Nach seiner Aufnahme in den Kriegerverein erhalten Emmi und Magda von Frau von Wulckow eine Einladung zum Tee, da sie in ihrem Theaterstück eine Rolle bekommen sollen. Als sie Besuch von Guste Daimchen bekommen, weist Diederich diese noch einmal darauf hin, dass Wolfgang Buck gesellschaftlich nicht sonderlich förderlich für sie ist. Sie empört sich diesmal nicht, sondern ist geknickt, zeigt den Schwestern jedoch eine Tasche, die er ihr geschenkt hat und die die Schwestern selbst haben wollten. Als Diederich Guste hinausbegleitet, nähern sie sich der Papierfabrik an, in der gerade Feierabend herrscht. Diederich findet in einem Lumpenhaufen einen Brillanten, den er Guste schenkt.

Eines Tages kommt er bei einem Spaziergang bei der berüchtigten Kneipe »Grüne Engel« vorbei und geht hinein. Dort trifft er auf Käthchen Zillich, die ihre Anwesenheit dort mit einer Notlüge zu erklären versucht, doch Diederich überredet sie, ihm Gesellschaft zu leisten. Sie werden von Jadassohn entdeckt, der die Kneipe ebenfalls aufsucht und so machen sie sich zu dritt einen feuchtfröhlichen Abend. Diederich ist erstaunt, dass Käthchen raucht, trinkt und sehr direkt ist, was ihm gefällt. Er vermutet jedoch, dass Käthchen und Jadassohn sich im Geheimen wieder treffen werden, da sie ein Zeichen ausgetauscht haben. Er ist froh, diese »Falle« aufgedeckt zu haben und ist immer noch erstaunt über das enthemmte Verhalten der Pastorentochter Käthchen.

Zu Hause verbietet er seinen Schwestern jeglichen Kontakt zu Käthchen, da sie einen schlechten Einfluss auf sie ausübe. Die Schwestern tun die Gerüchte als Klatsch ab und verärgern Diederich, der die Diskussion beendet. Die Mutter erzählt von einem Gerücht, nach dem Wolfgang Buck und Guste Daimchen Halbgeschwister seien, da der alte Buck mit der Oberinspektorin Daimchen eine Liebschaft gehabt haben soll. Die Geschwister sind entsetzt und Diederich verlässt wütend über den Klatsch das Haus, um allein in eine Kneipe einzukehren. Dort kommt ihm jedoch die Idee, durch diesen Klatsch Gustes Verlobung platzen zu lassen und sie mit ihrem Erbe zu heiraten. Er bringt eine Hausschneiderin zu seinen Schwestern, die für den Harmonieball noch nicht fertig ausgestattet sind und lässt seine Schwestern den Klatsch an sie weitergeben. Die Hausschneiderin behauptet, das Gerücht bereits von der Schwiegermutter des Bürgermeisters Scheffelweis zu kennen und dass es bereits in ganz Netzig bekannt sei.

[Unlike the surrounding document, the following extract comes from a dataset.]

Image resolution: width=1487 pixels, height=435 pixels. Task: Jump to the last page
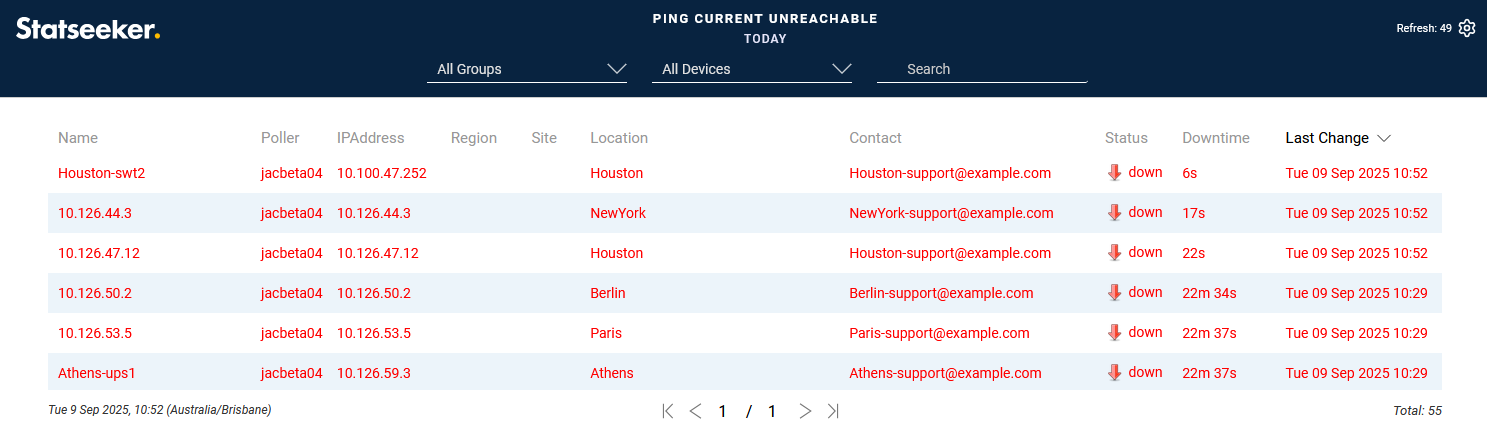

Später am Tage geschieht in der Papierfabrik ein Unfall – der Arm einer 14-jährigen Arbeiterin wird von einer Maschine erfasst und zerquetscht. Diederich will sich um eine Schadensersatzzahlung an das Mädchen drücken und ruft Napoleon Fischer zu sich, um sich mit ihm zu beraten. Er bietet ihm drei Goldstücke an, die Fischer entrüstet ablehnt. Als Diederich ihn jedoch mit dem Gerücht über Guste Daimchen und Wolfgang Buck versorgt, ist Fischer interessiert, denn Klatsch aus den obersten Riegen spielt für ihn in der Politik eine große Rolle, da er ihn für sich und seine Zwecke nutzen kann.

Am nächsten Abend machen sich die Geschwister Heßling und eine gemeinsame Freundin, Inge Tietz, auf dem Weg zum Harmonieball. Auf dem Weg dorthin dreht sich das Gespräch wieder um das Gerücht, dass Guste und Wolfgang Buck Halbgeschwister seien, was Diederich als »Dienstbotenklatsch« abtut, obwohl er für die Verbreitung des Klatsches verantwortlich ist. Sie kommen zu spät beim Ball an, das Stück von Frau von Wulckow hat bereits begonnen. Diederich leistet Frau von Wulckow Gesellschaft und so schauen sie sich durch einen Türspalt das Stück »die heimliche Gräfin« an. Diederich lobt das Stück über alle Maßen und schmeichelt sich bei Frau von Wulckow ein. Nur die prominenten Ohren von Jadassohn, der in dem Stück mitspielt, verdirbt beiden die Laune, da sie von dem Geschehen auf der Bühne ablenken. Frau von Wulckow findet ihn gar unpassend als Staatsanwalt und will es ihrem Mann sagen.
Von Guste und Wolfgang Buck erfährt Diederich in der Pause, dass der Bürgermeister ein Verhältnis mit seiner Schwiegermutter haben soll und ist erleichtert, dass die beiden von »seinem« Gerücht noch nichts mitbekommen haben. Währenddessen spricht die ganze Netziger Gesellschaft davon und auch der alte Buck wird gemieden und gemustert. Diederich spricht den Bürgermeister auf die Stadtverordnetenwahlen an und will sich seine Unterstützung sichern, da Lauer und Wolfgang Buck ihre Plätze räumen mussten. Der Bürgermeister ist gewohnt unentschlossen, doch von Wulckow spricht Diederich seine Anerkennung aus, was diesen sehr freut. Diederich versichert, dass wenn er zum Stadtverordneten gewählt wird, der städtische Arbeitsnachweis aufhört und von Wulckow damit die billigsten Arbeitskräfte sicher sind, selbst wenn die Arbeitslosigkeit durch die Arbeitsnachweise niedrig ist. Von Wulckow informiert zudem Diederich und Scheffelweis darüber, dass der Reichstag vermutlich aufgelöst wird. Der Bürgermeister wiederum weiß zu berichten, dass der alte Kühlemann in seinem Testament sein ganzes Vermögen der Stadt vermacht hat und dass damit ein Säuglingsheim gebaut werden soll. Diederich hingegen stellt sich etwas Nationaleres vor.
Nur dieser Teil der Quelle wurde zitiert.